* _INSTRUÇÕES DA TAREFA_
Reescreva de forma mais breve o parágrafo da crónica que começa por «A bem da verdade», conservando as suas ideias principais.
═══ EXCERTO SELECIONADO ═══
Moderar é deixar andar. E mesmo que corra mal, – ou quando correr mal – vamos sempre poder dizer que estivemos do lado dos moderados, ponderados e despolarizados, com toda a superioridade moral que isso nos confere.

Crónica 74
13 Julho 2021

É provável que não fosse logo esta a abordagem que esperavam de mim, não só por ser a crónica debutante, como por ser parte deste projeto jornalístico (não sei se projeto é o termo mais adequado, mas é abrangente o suficiente porque tudo é um projeto) que se diz uma ferramenta democrática e, por lógica oposição, antifascista / anti extrema-direita / anti direita radical / anti pessoas cujo objetivo de vida é ser infeliz e tentar que o maior número possível de pessoas também o seja.

A bem da verdade, até podíamos falar da pertinência deste projeto. Será mesmo necessário? Fazia falta ao país? Duvido muito, e acho até que pode ser contraproducente. É que de tanto se falar em fascismo (ou nas outras denominações supracitadas que não vou repetir ao longo da crónica, podendo vocês escolher a que mais vos aprouver), qualquer dia há mesmo fascismo.

Sabemos de trás para a frente que é assim que as coisas funcionam. Nunca é demais lembrar que, em raciocínio idêntico, Rui Rio disse que de tanto se falar de racismo em Portugal, qualquer dia havia mesmo. Mentiu? Não mentiu. Estes fenómenos como o racismo, o fascismo, a homofobia ou semelhantes, só se tornam prevalentes (podia dizer “reais”, mas creio que aí já estivesse a exagerar um pouco) quando se fala deles.

Por exemplo, se a população não se irritar demasiado com este ou aquele episódio esporádico de racismo quotidiano, se ninguém entrar em alvoroço só porque um deputado propõe a catalogação étnica da população (só dos pobres, claro), e se não houver grandes convulsões sociais só porque um actor negro é assassinado enquanto lhe gritam que vá para a “terra dele”, muito provavelmente evita-se que o racismo se espalhe.

O mais eficaz é não levantar grandes ondas para não incomodar ninguém. Claro que isto é dito sempre por alguém que nunca sofreu de qualquer tipo de discriminação seja pelo que for, mas não é por isso que não tem direito a omitir a sua sabedoria estratégica, como um branco que, ao ouvir um negro falar de racismo sistémico, lhe dá uma palmada nas costas e lhe diz “vá, também não é assim tão grave como tu achas”.
═══ DADOS EXTRAÍDOS ═══
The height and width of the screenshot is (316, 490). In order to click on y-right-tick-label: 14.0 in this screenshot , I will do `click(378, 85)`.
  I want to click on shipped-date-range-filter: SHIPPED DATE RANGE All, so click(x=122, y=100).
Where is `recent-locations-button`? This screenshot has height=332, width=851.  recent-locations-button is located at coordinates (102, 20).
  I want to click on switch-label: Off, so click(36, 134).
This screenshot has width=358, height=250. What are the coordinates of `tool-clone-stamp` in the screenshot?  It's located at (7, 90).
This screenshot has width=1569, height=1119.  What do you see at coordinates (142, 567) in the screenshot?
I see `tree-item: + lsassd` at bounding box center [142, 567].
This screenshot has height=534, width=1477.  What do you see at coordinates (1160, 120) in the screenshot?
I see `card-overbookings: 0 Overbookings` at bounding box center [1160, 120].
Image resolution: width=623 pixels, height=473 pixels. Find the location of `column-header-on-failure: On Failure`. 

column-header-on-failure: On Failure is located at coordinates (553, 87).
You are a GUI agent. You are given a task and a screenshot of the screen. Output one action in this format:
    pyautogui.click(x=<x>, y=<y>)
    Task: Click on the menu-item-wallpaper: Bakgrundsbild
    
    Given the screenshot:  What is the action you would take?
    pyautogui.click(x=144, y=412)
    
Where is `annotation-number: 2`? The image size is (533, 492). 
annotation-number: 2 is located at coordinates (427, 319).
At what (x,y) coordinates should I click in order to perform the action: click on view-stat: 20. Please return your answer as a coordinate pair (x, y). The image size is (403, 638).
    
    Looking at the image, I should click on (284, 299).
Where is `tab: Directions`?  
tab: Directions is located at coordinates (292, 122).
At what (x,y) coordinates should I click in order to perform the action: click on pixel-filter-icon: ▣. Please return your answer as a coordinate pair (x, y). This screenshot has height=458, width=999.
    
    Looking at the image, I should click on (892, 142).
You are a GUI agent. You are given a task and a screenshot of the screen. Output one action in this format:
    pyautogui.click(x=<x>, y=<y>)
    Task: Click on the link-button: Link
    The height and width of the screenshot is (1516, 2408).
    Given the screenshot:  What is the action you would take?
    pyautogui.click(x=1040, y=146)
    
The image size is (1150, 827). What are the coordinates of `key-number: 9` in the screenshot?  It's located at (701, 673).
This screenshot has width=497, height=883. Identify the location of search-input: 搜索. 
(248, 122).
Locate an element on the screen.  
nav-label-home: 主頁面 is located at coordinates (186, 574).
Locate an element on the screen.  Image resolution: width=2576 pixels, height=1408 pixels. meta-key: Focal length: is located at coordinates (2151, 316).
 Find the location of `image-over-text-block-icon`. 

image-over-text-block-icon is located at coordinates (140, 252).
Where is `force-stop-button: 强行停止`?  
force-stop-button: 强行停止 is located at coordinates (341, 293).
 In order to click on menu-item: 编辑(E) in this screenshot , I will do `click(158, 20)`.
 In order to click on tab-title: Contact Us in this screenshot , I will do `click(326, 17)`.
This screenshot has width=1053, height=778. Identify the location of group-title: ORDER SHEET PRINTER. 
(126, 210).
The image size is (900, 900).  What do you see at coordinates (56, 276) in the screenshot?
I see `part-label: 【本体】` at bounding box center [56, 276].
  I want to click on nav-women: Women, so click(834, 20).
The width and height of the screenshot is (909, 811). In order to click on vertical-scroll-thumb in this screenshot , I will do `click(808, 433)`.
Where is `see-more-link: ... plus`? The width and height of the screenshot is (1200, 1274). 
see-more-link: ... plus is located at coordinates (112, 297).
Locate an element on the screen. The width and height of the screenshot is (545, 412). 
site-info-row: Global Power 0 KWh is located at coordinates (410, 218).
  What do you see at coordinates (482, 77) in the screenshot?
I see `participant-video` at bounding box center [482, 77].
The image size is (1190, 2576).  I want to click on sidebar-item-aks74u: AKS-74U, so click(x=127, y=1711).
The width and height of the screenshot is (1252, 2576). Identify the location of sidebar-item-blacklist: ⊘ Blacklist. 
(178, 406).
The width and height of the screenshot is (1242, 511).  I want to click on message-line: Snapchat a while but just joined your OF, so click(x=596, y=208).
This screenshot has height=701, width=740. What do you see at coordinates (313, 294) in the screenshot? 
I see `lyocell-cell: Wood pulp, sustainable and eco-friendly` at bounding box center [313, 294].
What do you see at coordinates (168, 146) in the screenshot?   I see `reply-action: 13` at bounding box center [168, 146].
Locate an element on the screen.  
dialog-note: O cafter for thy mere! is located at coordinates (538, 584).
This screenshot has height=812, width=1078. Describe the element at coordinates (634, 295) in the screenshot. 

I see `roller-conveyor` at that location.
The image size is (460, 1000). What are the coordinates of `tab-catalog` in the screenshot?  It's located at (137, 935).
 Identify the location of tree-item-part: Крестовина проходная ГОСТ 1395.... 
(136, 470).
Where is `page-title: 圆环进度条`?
═══
* _SOLUÇÃO DO EXERCÍCIO_
Pode discutir-se a pertinência deste projeto. Contudo, duvida-se que seja necessário ou que fizesse falta ao país, e admite-se que pode até ser contraproducente: de tanto se falar em fascismo (ou nas outras denominações já citadas), qualquer dia há mesmo fascismo.